CHAPTER 74
“According to this plaque, there used to be a granite pier at Meridian Hill Park just like the one that’s on the Washington Monument grounds.” Edie turned toward the busy thoroughfare behind them. “With all the congestion, it’s hard to envision Sixteenth Street as God’s line of longitude.”
Caedmon reread the bronze plate affixed to the tall concrete wall that bordered the park. “It states that the pier marking the seventy-seventh meridian was situated precisely fifty-two feet and nine inches from where we’re currently standing.” Placing it in the center of what was now four lanes of fast-moving traffic. Damn. First a defaced pier, now one that’s gone missing. While his hopes weren’t dashed, they were dented.

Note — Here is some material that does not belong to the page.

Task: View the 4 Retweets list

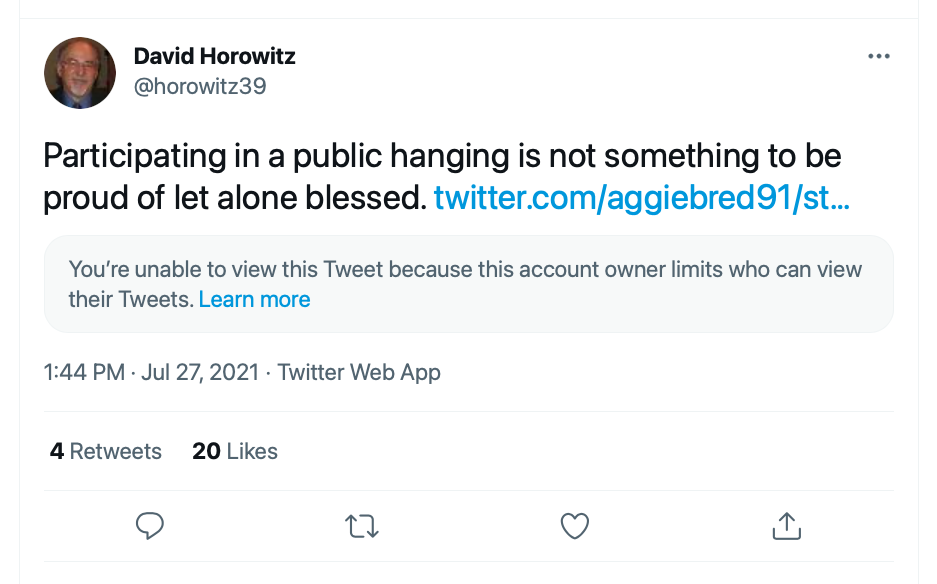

“Back in the day, that being the year 1800 when Adams and Jefferson stashed their cache, this was nothing but a wild hinterland. In fact, the original L’Enfant plan for the new capital city never included the remote bluffs north of the downtown area.”
“And the park, when was it constructed?”
“Sometime in the 1920s. That’s when the area became a residential hub, folks moving up here in droves to escape the heat and humidity.” If Edie was disappointed by the missing pier, she gave no indication.
“Shall we?” Caedmon motioned to the covered stairway that led into the park.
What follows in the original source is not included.